He rose and backed away. The three stood off and stared. Crosson felt the guilt of Cain, but when Irene moaned, "What you goin' to do?" he shook his head. He could not finish his task.

It was Drury Boldin, weak-kneed and putty-faced, who went hunting now. He had to look far before he found a heavy rock. He lugged it back and said, "Go on away, Reny."

She hurried to a distance, and even Crosson turned his head aside.

On the way home they were all three tired and sick, and Drury had to stop every now and then to sit down and get strength into his knees.

But there was a sense of grim relief that helped them all, and the bird, once safely dead, was rapidly forgotten. After that Crosson seemed to lose his place in Irene's heart, and Drury won all that Crosson lost, and more. Before long it was understood that Drury and Irene had agreed to get married as soon as he could earn enough to keep them. All four parents opposed the match; Irene's because Drury was "no 'count," and Drury's for much the same reason.

Old Boldin allowed that Irene would be added to his family, for meals and lodgin', if she married his son; and old Straley guessed that it would be the other way round, and the Boldin boy would come over to his house to live.

Also, Drury could get no work in Carthage. Eventually he went to Chicago to try his luck there. Crosson seized the chance to try to get back to Irene. One Sunday he took his shot-gun out in the wilderness and brought down a duck whose throat had so rich a glimmer that he believed it would delight Irene. He took it to her.

She was out in her garden, and she looked at his gift with eyes so hurt by the pity of the bird's drooping neck that they were blind to its beauty.

While Crosson stood in sheepish dismay, recognizing that Drury was present still in his absence, the minister appeared at his elbow. It was not the wrecked career of the fowl that shocked the pastor, but the broken Sabbath.

"It seems to me, Eddie," he said, "that it is high time you were beginning to take life seriously. Come to church to-night and make up for your ungodliness."

Crosson consented. It was a good way of making his escape from Irene's haunted eyes.

The service that night had little influence on his heart, but a month later a revivalist came into Carthage with a great fanfare of attack on the hosts of Lucifer. This man was an emotionalist of irresistible fire. He reasoned less than he sang. His voice was as thrilling as a trombone, and his words did not matter. It was his tone that made the heart resound like a smitten bell.

The revivalist struck unsuspected chords of emotion in Eddie Crosson and made him weep! But he wept tears of a different sort from the waters of grief. His unusual tears were a tribute to eloquence. Sonorous words and noble thoughts thrilled Eddie Crosson then as ever after.

He had loved to speak pieces at school. Whether it were Spartacus exhorting his brawny slaves to revolt, or Daniel Webster upholding the Union now and forever, one and inseparable, he had felt an exaltation, an exultation that enlarged him to the clouds. He loved the phrase more than the meaning. What was well worded was well reasoned.

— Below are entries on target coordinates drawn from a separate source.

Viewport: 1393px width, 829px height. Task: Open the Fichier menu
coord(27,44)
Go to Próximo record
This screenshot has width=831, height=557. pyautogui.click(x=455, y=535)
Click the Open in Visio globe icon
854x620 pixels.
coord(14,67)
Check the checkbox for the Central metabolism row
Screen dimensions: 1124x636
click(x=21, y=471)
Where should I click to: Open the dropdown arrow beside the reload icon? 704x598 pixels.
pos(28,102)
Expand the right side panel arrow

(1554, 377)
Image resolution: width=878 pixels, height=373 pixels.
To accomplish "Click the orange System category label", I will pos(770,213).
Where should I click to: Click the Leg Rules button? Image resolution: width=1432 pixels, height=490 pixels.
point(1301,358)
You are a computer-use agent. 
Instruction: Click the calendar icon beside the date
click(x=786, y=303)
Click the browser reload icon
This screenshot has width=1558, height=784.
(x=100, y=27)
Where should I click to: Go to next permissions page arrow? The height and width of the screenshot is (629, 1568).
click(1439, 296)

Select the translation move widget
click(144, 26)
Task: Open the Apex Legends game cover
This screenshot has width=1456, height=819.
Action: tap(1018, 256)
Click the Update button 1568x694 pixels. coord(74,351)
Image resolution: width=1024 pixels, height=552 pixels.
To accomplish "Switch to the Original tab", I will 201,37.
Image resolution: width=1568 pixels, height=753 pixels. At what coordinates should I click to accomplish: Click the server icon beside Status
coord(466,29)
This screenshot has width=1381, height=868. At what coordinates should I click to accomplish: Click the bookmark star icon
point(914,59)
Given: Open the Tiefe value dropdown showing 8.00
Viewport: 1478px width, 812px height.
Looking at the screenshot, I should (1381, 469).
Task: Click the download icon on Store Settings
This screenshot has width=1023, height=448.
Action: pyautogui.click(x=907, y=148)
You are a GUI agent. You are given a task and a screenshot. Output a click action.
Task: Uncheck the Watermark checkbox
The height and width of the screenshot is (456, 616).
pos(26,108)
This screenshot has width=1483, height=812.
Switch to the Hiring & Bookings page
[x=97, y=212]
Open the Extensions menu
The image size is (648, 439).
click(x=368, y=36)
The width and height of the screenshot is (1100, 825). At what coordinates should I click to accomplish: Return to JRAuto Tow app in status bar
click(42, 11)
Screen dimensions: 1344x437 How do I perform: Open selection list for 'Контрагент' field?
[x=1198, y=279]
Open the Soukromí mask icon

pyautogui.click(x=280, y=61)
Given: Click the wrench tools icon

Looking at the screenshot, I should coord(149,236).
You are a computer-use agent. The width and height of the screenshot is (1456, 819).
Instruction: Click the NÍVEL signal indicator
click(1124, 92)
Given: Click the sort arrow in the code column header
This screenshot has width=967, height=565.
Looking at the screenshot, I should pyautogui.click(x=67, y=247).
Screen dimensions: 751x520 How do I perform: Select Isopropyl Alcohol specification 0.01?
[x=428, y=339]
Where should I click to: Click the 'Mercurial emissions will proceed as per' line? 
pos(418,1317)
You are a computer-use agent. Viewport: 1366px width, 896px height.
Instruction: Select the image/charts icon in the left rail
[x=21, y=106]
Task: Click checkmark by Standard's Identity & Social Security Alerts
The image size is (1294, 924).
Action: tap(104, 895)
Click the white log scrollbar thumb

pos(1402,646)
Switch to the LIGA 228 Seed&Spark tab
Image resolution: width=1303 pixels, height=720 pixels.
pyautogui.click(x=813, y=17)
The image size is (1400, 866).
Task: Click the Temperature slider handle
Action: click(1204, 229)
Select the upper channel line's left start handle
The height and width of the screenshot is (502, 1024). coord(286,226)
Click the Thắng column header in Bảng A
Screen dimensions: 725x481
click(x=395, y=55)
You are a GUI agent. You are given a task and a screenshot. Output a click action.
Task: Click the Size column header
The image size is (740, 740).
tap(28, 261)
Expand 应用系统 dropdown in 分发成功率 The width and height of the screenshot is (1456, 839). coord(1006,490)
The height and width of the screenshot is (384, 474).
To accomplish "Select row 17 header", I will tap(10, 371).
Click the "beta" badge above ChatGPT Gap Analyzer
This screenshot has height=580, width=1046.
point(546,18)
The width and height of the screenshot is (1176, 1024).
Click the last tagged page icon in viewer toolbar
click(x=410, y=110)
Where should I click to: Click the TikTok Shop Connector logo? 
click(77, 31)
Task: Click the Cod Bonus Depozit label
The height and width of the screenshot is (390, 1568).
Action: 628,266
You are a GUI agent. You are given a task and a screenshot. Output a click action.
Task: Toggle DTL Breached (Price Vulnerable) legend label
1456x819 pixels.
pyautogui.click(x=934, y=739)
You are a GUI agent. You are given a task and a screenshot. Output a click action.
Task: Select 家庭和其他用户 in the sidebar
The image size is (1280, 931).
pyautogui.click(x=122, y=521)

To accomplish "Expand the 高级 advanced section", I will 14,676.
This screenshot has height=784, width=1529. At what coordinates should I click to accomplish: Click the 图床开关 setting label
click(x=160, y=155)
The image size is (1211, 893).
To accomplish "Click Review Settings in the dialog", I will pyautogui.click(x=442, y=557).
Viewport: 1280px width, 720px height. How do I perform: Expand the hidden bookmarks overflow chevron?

His passion for elocution had inclined him at first to be a lawyer, but when he visited the county courthouse the attorneys he listened to had such dull themes to expound that he felt no call to the law. What glory was there in pleading for the honor of an old darky chicken-thief when everybody knew at once that he was guilty of stealing the chickens in question, or would have been if he had known of their accessibility? What rapture was there in insisting that a case in an Alabama court eight years before furnished an exact precedent in the matter of a mechanic's lien in Carthage?

So Crosson chilled toward the legal profession. His father urged him to come into the Crosson hardware emporium, but Eddie hated the silent trades. The revivalist decided him, and he began to make his heart ready for the clerical life. His father opposed him heathenishly and would not pay for his seminary course.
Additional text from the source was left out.